Closed KonradHoeffner closed 5 years ago
property | count |
---|---|
http://www.snik.eu/ontology/he/page | 2131 |
http://www.snik.eu/ontology/bb/page | 1146 |
http://www.snik.eu/ontology/it4it/page | 18 |
http://www.snik.eu/ontology/ob/page | 774 |
select ?p as ?relation ?c as ?class count(distinct * ) as ?count
{
?x ?p ?y.
?x a ?c.
filter(REGEX(STR(?p),"page"))
} group by ?p ?c
In the old bb.rdf from the repository (last update: 2017-08-01), there are only 494 occurrences of page, see grep "page>[^<]" bb.rdf | wc -l
. This is because the SPARQL query also counts empty page statements, which should be removed. In the meantime, here is the count for nonempty pages:
select ?p as ?relation ?c as ?class count(distinct * ) as ?count
{
?x ?p ?y.
?x a ?c.
filter(?y!="").
filter(REGEX(STR(?p),"page"))
} group by ?p ?c
And for comparison the empty ones:
There don't seem to be any pages for triples, just for classes and relations. Maybe they are mistakenly placed in the relations? How many are there at maximum for a single subject?
select ?x count(?y)
{
?x bb:page ?y.
filter(?y!="").
} order by desc(count(?y))
Result: At most two per subject, which looks fine.
Next Step: Look at the old extraction table of bb to find out if there are page statements that are missing now.
They were there all along in the spreadsheet, all dumps in the repository and on the SPARQL endpoint. It just wasn't found because the property name is TripelPage.

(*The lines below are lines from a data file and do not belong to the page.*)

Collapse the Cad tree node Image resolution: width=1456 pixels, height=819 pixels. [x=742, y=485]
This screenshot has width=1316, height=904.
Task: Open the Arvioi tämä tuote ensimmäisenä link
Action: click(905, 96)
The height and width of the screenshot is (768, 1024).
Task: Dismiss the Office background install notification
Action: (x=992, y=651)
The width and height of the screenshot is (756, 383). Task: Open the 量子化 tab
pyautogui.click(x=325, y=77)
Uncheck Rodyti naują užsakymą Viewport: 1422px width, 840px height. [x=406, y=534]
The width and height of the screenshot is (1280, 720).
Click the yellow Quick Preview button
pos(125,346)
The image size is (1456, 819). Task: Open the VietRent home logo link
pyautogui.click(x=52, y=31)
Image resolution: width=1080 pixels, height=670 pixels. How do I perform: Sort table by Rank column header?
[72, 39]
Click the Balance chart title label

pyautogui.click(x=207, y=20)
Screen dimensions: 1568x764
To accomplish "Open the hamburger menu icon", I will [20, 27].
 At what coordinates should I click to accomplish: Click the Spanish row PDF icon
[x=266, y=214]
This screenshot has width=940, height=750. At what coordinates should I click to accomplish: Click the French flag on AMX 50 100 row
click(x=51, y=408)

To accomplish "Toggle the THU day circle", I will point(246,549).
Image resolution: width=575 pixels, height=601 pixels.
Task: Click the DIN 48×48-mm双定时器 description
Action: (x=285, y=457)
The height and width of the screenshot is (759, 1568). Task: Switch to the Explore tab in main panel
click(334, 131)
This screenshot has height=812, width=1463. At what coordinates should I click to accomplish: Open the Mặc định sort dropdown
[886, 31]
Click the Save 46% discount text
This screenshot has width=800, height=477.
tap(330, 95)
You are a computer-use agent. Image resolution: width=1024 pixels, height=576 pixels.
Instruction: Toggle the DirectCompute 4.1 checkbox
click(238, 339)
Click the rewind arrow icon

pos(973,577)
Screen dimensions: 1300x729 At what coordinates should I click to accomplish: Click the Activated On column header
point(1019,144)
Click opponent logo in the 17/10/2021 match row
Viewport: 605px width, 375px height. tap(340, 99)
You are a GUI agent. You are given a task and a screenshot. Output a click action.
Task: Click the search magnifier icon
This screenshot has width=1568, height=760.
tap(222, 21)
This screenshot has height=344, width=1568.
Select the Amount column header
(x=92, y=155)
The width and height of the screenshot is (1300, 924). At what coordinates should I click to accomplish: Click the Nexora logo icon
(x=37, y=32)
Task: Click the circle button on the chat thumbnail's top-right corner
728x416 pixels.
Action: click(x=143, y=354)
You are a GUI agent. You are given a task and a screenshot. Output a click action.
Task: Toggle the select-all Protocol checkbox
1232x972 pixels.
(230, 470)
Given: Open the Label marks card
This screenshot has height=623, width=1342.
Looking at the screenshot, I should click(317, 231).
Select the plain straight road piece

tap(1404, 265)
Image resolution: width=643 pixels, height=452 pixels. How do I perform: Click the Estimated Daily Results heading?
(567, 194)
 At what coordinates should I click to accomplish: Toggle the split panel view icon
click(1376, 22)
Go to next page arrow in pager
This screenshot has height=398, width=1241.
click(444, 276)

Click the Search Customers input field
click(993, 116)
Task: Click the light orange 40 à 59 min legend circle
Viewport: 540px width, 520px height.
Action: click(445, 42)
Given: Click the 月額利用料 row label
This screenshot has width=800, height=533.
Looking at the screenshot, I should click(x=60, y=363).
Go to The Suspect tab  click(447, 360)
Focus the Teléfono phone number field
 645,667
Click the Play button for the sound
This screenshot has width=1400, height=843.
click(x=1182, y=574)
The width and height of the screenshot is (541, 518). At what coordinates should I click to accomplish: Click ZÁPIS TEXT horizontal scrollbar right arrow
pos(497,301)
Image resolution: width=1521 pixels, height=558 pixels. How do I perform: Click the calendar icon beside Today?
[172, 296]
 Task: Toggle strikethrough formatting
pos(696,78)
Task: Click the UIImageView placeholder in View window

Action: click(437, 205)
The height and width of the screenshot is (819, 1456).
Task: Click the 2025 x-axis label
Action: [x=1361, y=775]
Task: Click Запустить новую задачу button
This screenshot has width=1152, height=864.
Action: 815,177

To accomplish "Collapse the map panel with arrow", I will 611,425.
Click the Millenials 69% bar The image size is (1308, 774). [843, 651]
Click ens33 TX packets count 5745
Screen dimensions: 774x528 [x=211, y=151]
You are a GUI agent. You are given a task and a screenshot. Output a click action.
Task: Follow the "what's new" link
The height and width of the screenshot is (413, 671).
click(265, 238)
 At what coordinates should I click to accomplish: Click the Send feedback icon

select ?p as ?relation ?c as ?class count(distinct * ) as ?count
{
?x ?p ?y.
?x a ?c.
filter(?y!="").
filter(REGEX(STR(?p),"page"),"i")
} group by ?p ?c
Are the axiom still bound to valid subjects and objects?
Get an overview via:
select *
from sniko:bb
from sniko:ob
{
?x bb:TripelPage|ob:TripelPage ?page.
?x ?p ?o.
}
...
Hard to see, rewrite blank nodes to so that they are in the namespace of their subontology and can be viewed via LodView.
sparql
select ?g count(*)
{
graph ?g
{
?x ?p ?o.
FILTER(REGEX(STR(?x),"nodeID://"))
}
} group by ?g
select ?g count(*)
{
graph ?g
{
?x ?p ?o.
FILTER(REGEX(STR(?o),"nodeID://"))
}
} group by ?g
SPARQL
with <http://www.snik.eu/ontology/bb>
delete
{
?x ?p ?o.
}
insert
{
?y ?p ?o.
}
where
{
?x ?p ?o.
FILTER(REGEX(STR(?x),"nodeID://"))
BIND(IRI(REPLACE(STR(?x),"nodeID://b","http://www.snik.eu/ontology/bb/blank")) as ?y).
}
Analogously ob
Modify <http://www.snik.eu/ontology/ob>, delete 24368 (or less) and insert 24368 (or less) triples -- done
Modify <http://www.snik.eu/ontology/ciox>, delete 200 (or less) and insert 200 (or less) triples -- done
SPARQL
with <http://www.snik.eu/ontology/bb>
delete
{
?x ?p ?o.
}
insert
{
?x ?p ?y.
}
where
{
?x ?p ?o.
FILTER(REGEX(STR(?o),"nodeID://"))
BIND(IRI(REPLACE(STR(?o),"nodeID://b","http://www.snik.eu/ontology/bb/blank")) as ?y).
}
Modify <http://www.snik.eu/ontology/bb>, delete 1139 (or less) and insert 1139 (or less) triples -- done
Modify <http://www.snik.eu/ontology/ob>, delete 2338 (or less) and insert 2338 (or less) triples -- done
select *
{
?x owl:annotatedSource|owl:annotatedTarget ?o.
MINUS {?o a ?something.}
}
Result: 16 missing, so it seems to work in general. Separate issue: #297
We only seem to have sparse page and chapter data. Investigate how many we have and in which form and if we lost any through the remodels.